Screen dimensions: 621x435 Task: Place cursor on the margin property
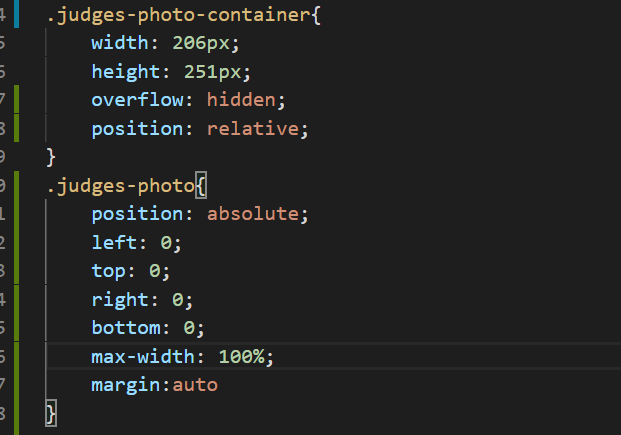124,385
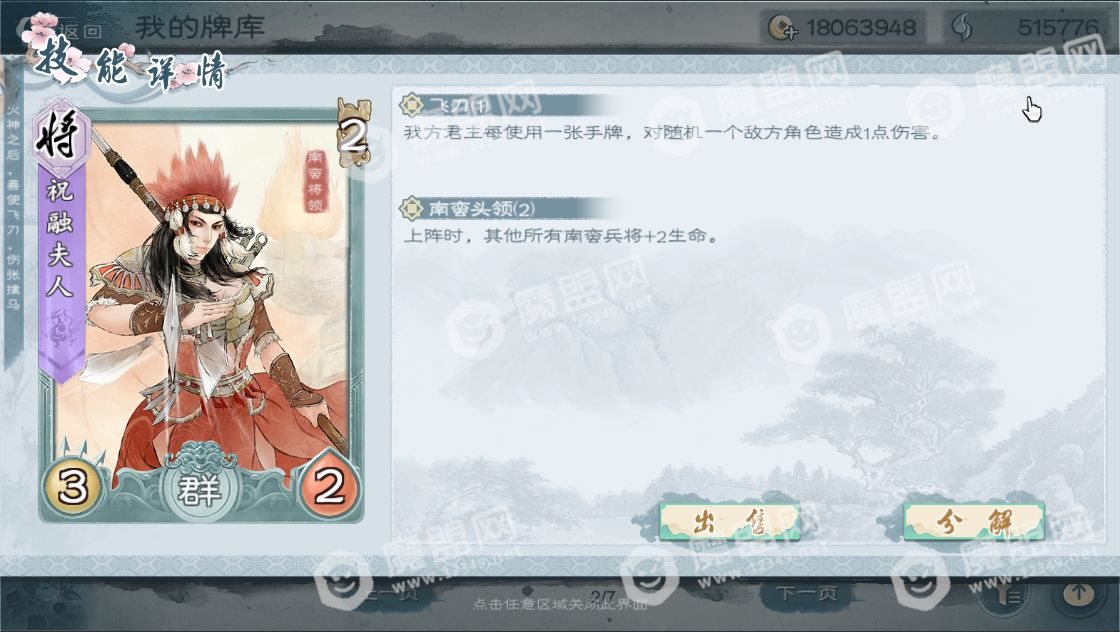Click the red 南蛮将领 tag
The image size is (1120, 632).
pyautogui.click(x=315, y=181)
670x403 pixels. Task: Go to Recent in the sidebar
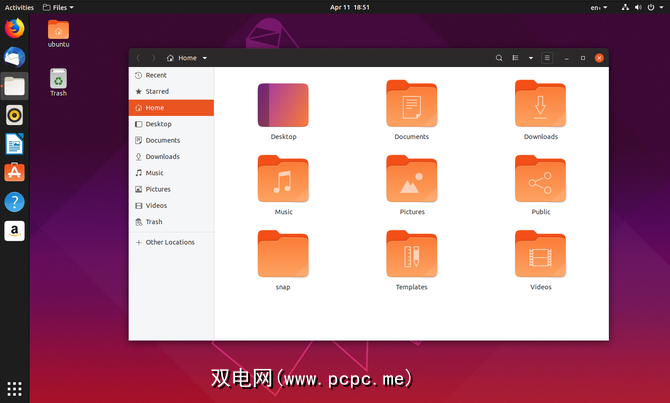[156, 75]
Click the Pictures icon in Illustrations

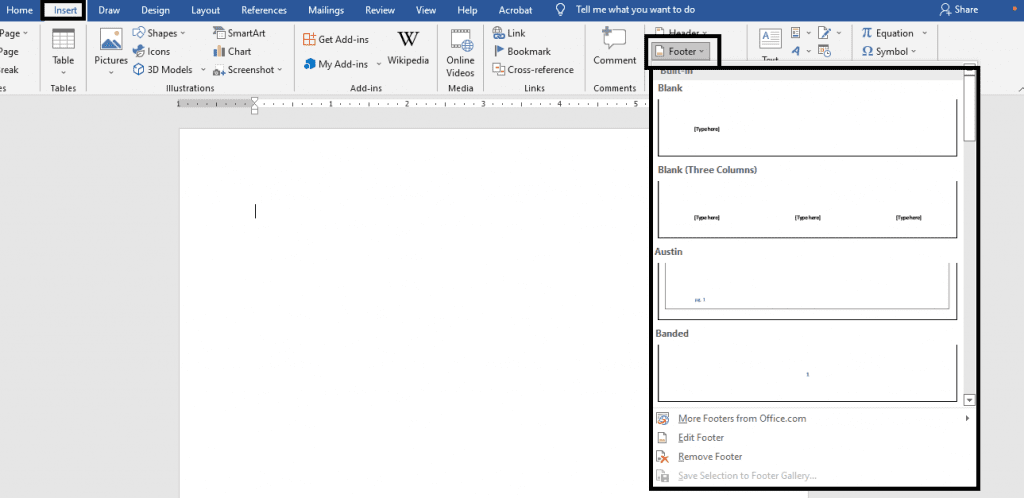tap(111, 42)
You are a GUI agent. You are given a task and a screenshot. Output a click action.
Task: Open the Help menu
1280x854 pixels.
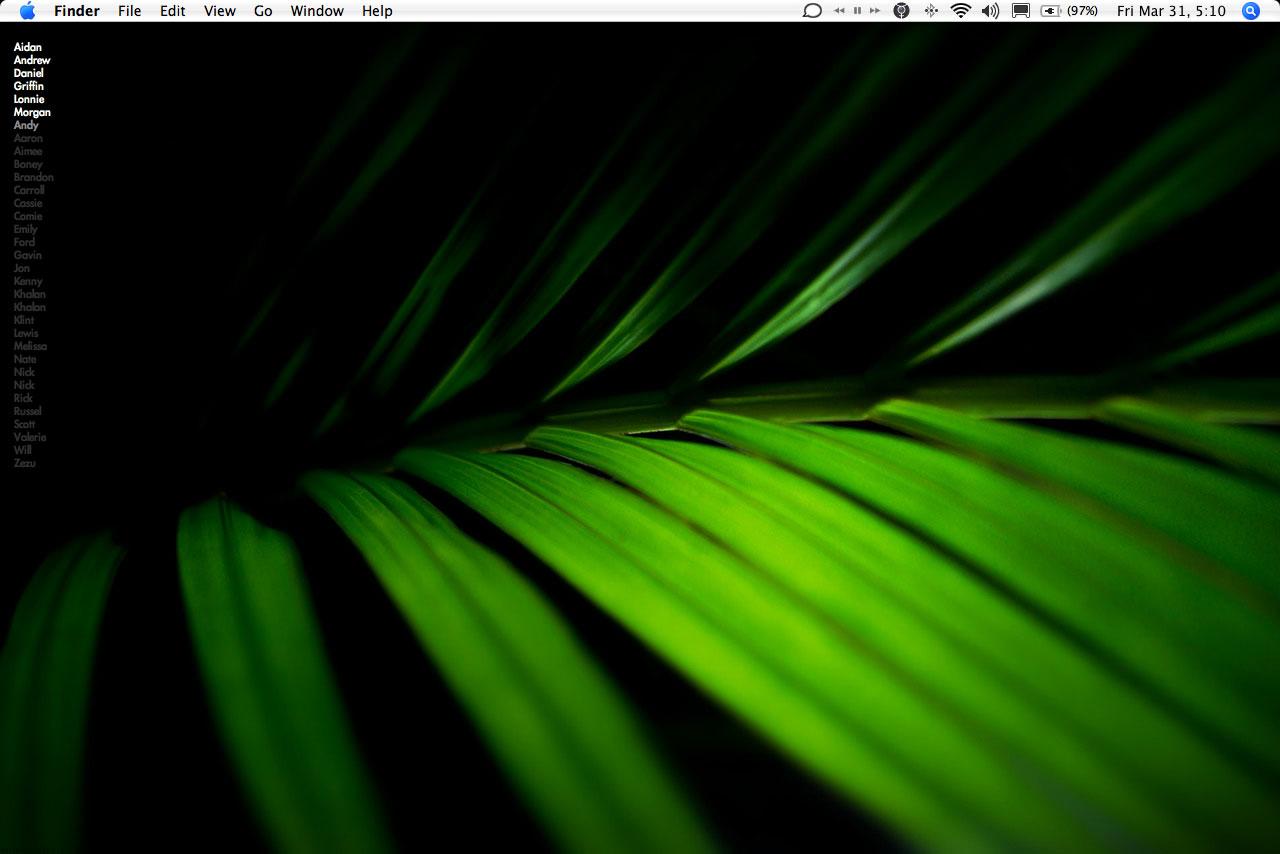377,11
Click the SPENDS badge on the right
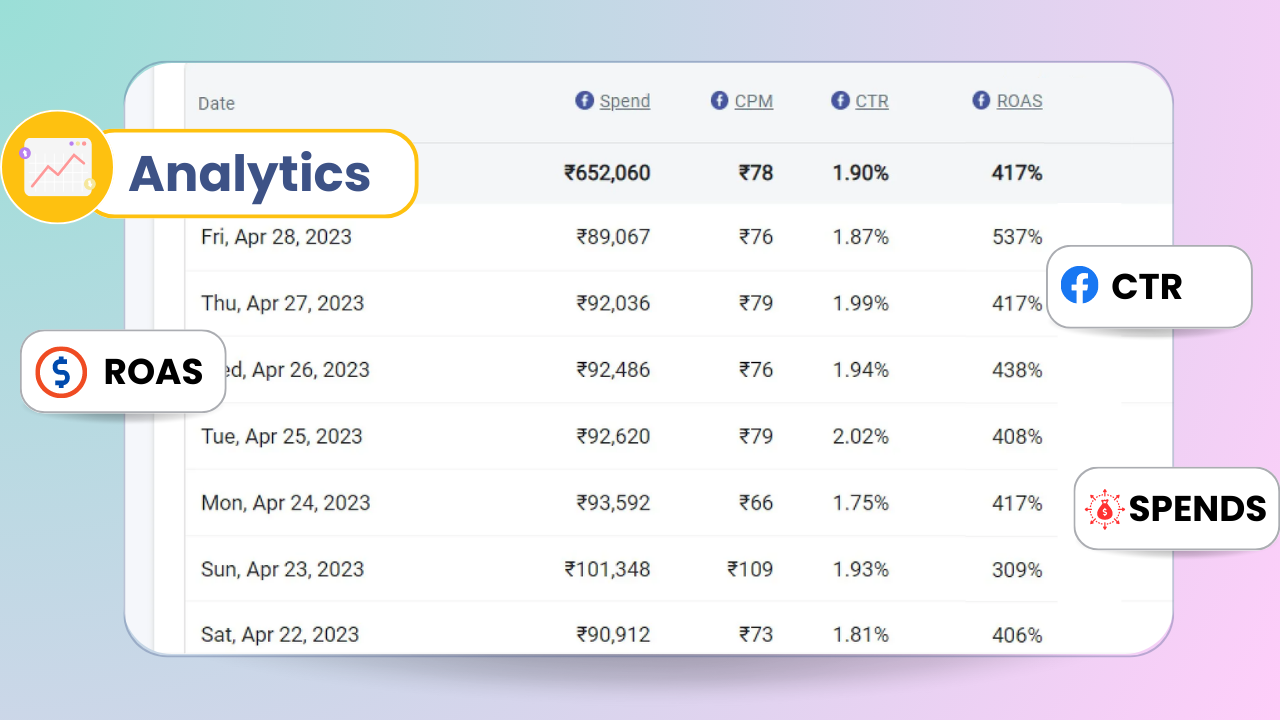1280x720 pixels. tap(1175, 509)
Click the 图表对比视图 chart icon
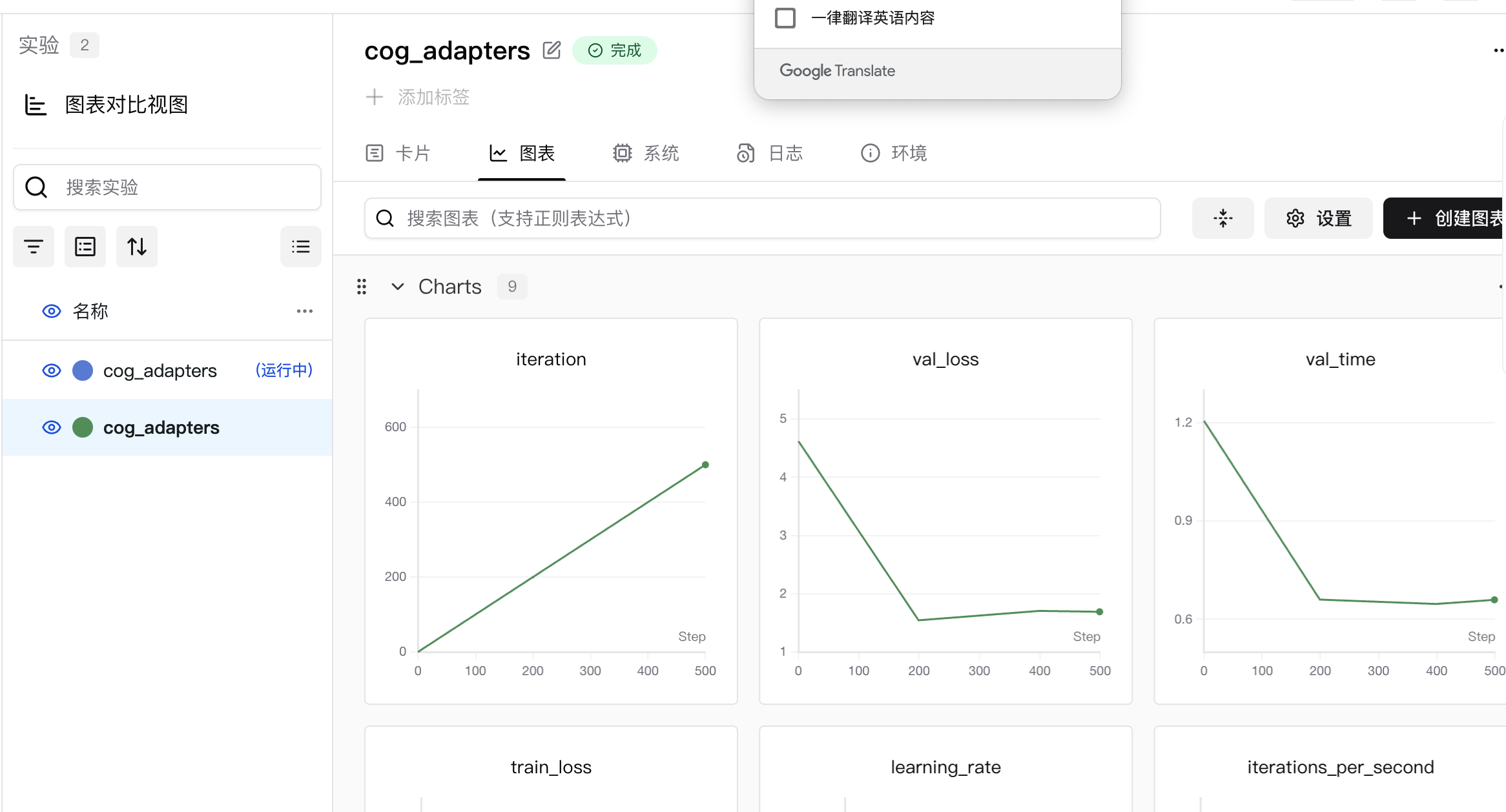 tap(35, 105)
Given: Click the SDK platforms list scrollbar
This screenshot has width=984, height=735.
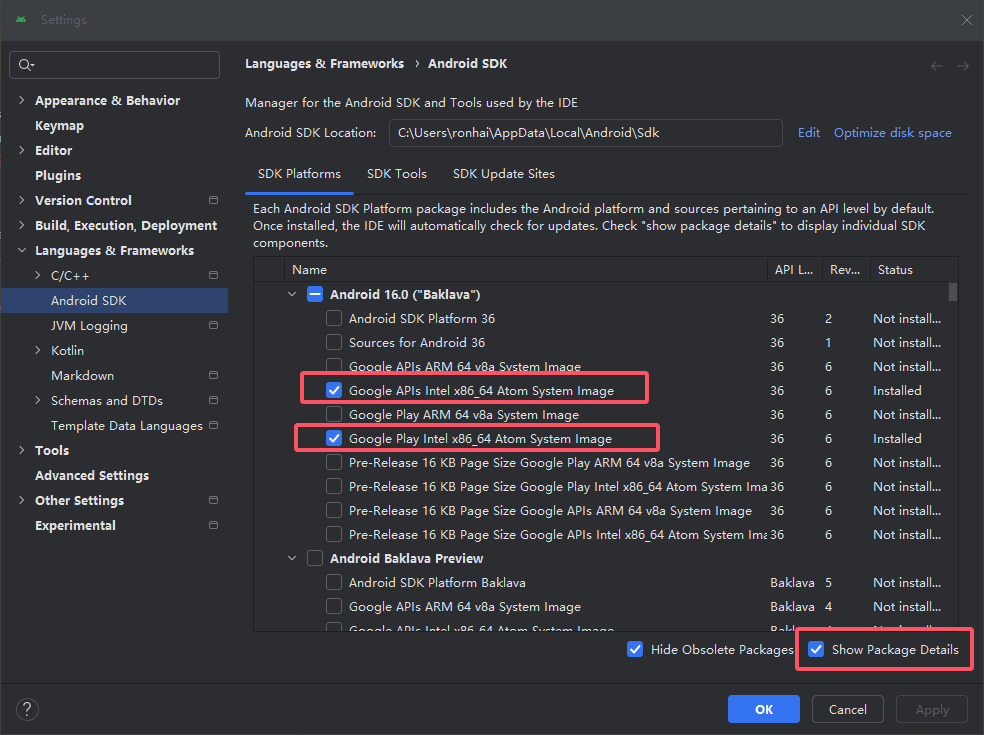Looking at the screenshot, I should point(953,291).
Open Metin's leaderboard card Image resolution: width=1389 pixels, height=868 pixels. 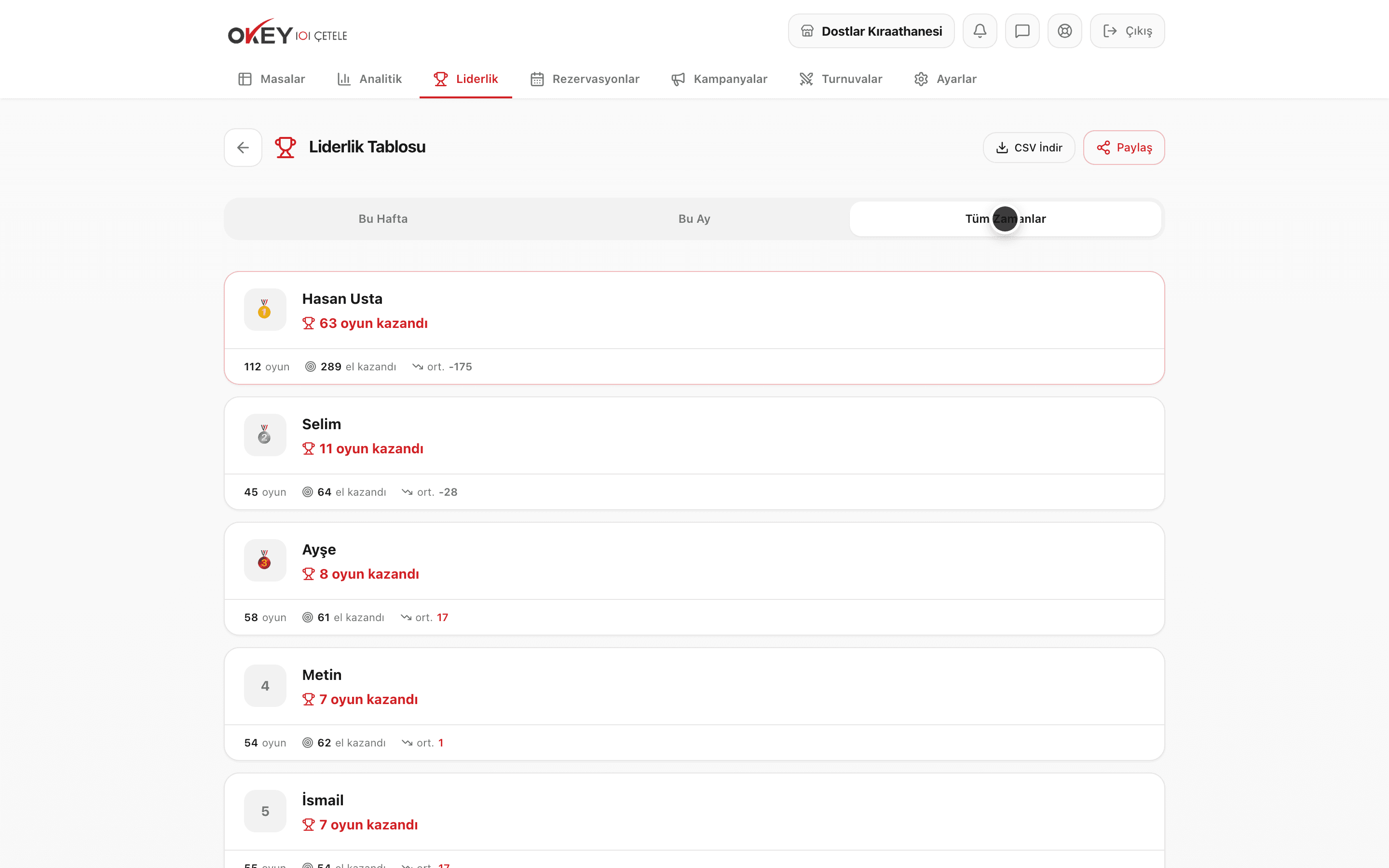[694, 704]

-=-=-=-=-

Reproduce the records from the line containing "670x403 pixels. Task: Go" to the line containing "Looking at the", replacing "sidebar" with "side panel" and leaving everything else unchanged. Omit the pictures.

670x403 pixels. Task: Go to Recent in the side panel
[156, 75]
Click the Pictures icon in Illustrations

tap(111, 42)
You are a GUI agent. You are given a task and a screenshot. Output a click action.
Task: Open the Help menu
1280x854 pixels.
377,11
Click the SPENDS badge on the right
1280x720 pixels. tap(1175, 509)
Click the 图表对比视图 chart icon
 tap(35, 105)
Given: Click the SDK platforms list scrollbar
This screenshot has width=984, height=735.
Looking at the screenshot, I should point(953,291).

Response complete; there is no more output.